Passage shown ->
##########
As described previously, there are some practical interoperability issues associated with JSON numbers which can lead to serious bugs ([1], [2], [3]).
One of these issues, i.e. inability to express Infinity and NaN, stems from the extreme restrictiveness of the JSON number grammar.
Let’s see what other common number encodings are also restricted by it and how to alleviate that.
ECMA-404 defines a number strictly as:
a sequence of decimal digits with no superfluous leading zero
An equivalent definition is provided by RFC8259:
A number is represented in base 10 using decimal digits.
This definition is however preceded by the following statement:
The representation of numbers is similar to that used in most programming languages.
which is somewhat similar to the description used at JSON.org:
A number is very much like a C or Java number, except that the octal and hexadecimal formats are not used.
Framing the definintion like this is akin to saying that a set of sequences of lowercase letters is very much like the set of C or Java identifiers, except that it does not include a significant subset of identifiers.
##########
What you are asked to do ->
Reproduce the passage on JSON numbers from "As described previously, there" to "bugs ([1], [2], [3]).".
##########
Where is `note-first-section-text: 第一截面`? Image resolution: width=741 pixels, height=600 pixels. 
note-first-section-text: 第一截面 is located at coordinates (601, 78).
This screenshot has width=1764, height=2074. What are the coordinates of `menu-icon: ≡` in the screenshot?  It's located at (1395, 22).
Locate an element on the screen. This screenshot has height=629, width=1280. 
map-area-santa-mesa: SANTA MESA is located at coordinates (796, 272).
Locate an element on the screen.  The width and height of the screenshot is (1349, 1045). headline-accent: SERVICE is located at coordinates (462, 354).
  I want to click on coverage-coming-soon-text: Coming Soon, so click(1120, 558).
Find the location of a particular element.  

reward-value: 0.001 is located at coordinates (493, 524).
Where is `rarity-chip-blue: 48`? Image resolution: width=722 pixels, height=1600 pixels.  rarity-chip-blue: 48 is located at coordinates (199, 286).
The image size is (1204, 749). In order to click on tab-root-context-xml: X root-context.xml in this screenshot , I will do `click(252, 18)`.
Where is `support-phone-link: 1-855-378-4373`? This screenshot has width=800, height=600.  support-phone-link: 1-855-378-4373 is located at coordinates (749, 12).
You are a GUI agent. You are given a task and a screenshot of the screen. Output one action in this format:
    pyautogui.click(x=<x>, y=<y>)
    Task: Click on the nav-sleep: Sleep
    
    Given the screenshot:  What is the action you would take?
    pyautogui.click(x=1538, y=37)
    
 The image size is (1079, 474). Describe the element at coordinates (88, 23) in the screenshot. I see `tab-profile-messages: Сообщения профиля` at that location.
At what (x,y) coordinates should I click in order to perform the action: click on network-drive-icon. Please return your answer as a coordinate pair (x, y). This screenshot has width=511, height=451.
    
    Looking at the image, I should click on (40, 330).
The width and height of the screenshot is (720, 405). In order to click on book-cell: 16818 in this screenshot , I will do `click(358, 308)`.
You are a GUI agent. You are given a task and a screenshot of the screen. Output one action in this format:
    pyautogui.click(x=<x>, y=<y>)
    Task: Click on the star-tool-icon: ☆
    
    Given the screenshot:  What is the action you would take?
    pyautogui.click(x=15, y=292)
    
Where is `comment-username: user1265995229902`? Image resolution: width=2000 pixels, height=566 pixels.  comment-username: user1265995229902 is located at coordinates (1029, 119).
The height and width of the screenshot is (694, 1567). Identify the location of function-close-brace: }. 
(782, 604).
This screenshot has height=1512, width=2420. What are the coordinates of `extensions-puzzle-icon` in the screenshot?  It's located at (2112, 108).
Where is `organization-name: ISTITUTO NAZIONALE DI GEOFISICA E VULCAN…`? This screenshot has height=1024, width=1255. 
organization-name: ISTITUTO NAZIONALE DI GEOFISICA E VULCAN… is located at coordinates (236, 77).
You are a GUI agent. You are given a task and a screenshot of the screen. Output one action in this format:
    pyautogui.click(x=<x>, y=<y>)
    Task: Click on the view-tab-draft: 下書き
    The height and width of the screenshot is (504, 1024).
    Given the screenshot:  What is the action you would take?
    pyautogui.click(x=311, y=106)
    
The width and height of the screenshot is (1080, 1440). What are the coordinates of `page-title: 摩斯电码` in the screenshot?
##########
Solution ->
As described previously, there are some practical interoperability issues associated with JSON numbers which can lead to serious bugs ([1], [2], [3]).